Whether it is Perot, Buchanan, or other figures and currents that carve out a niche in bourgeois politics, their initial target will not be to take the labor movement head on, or to go after revolutionary-minded workers and communists. In fact, many will demagogically speak on behalf of "the ordinary working man." Right now the ultrarightists are largely going after the Clinton administration, as well as those in their own milieu soft on these "New Deal–influenced" "globalist elites." They rail against those who are selling out "America" and "American workers." They condemn the "corrupt and decadent pretenders" to leadership of the nation among the spokespeople of the existing bourgeois parties, government institutions, and federal bureaucracy.1
This is how political radicalization begins, as evidence of political weakness and moral bankruptcy mount in capitalist politics. And we should remember that forces coming from different directions in bourgeois politics can and do converge around radical demagogy of this kind. Buchanan and Perot, for example, converge with those such as the so-called consumer advocate Ralph Nader and Nation columnist Alexander Cockburn to rail against the North American Free Trade Agreement — all of them speaking more or less openly in "America First" terms, while shedding crocodile tears over the con-ditions of Mexican workers and farmers.

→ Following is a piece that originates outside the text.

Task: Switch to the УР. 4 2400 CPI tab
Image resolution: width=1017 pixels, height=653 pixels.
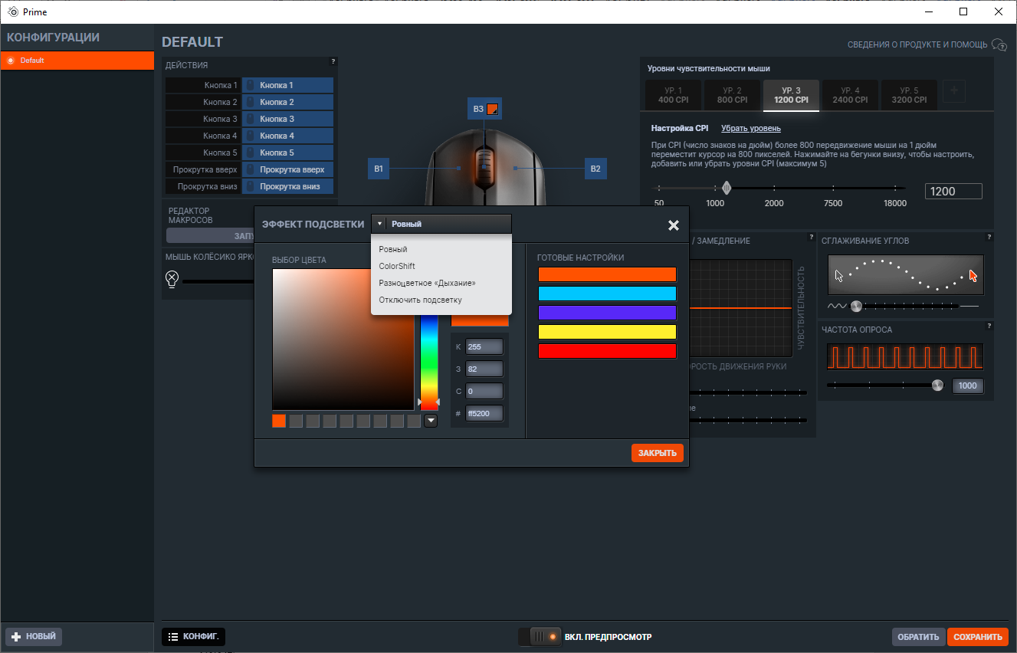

Aspects of what incipient fascist forces say can sound like they are addressed to radicalizing workers and youth. Clinton has no respect for the ordinary working person, they say, or for the little guy in the middle class. Social conditions in the country just get worse and worse. But we should never be fooled for even a minute. What they say and what communists say have nothing in common — nothing at all. Theirs are the voices of a current in bourgeois politics, a current alien to everything the line of march of the working class leads toward.
1 In announcing his bid for the 1996 Republican presidential nomination in March 1995, Patrick Buchanan said: "This campaign is about an America that once again looks after its own people and our own country First. . . . Why are our people not realizing the fruits of their labor? Because we have a government that is frozen in the ice of its own indifference. A government that does not listen anymore to the forgotten men and women who work in the forges and factories and plants and businesses. We have instead a government that is too busy taking the phone calls from lobbyists for foreign countries and the corporate contributions of the Fortune 500."
This combination of American chauvinism and anticapitalist demagogy was a growing theme of Buchanan's primary campaign. "For whose benefit was that $50 billion bailout of Mexico City?" he asked participants at an August 1995 conference sponsored by Ross Perot. "It wasn't the workers of Main Street, it was the bankers of Wall Street. Citibank, Chase Manhattan, J.P. Morgan, and Goldman Sachs all got off the hook, and they put us on." In a campaign speech in early 1996 he said: "When AT&T lops off 40,000 jobs, the executioner that does it, he's a big hero on the cover of one of those magazines, and AT&T stock soars."
"Watch the establishment," Buchanan jubilantly told supporters two days before winning the New Hampshire primary in February 1996. "All the knights and barons will be riding into the castle, pulling up the drawbridge, because they're coming. All the peasants are coming with pitchforks after them."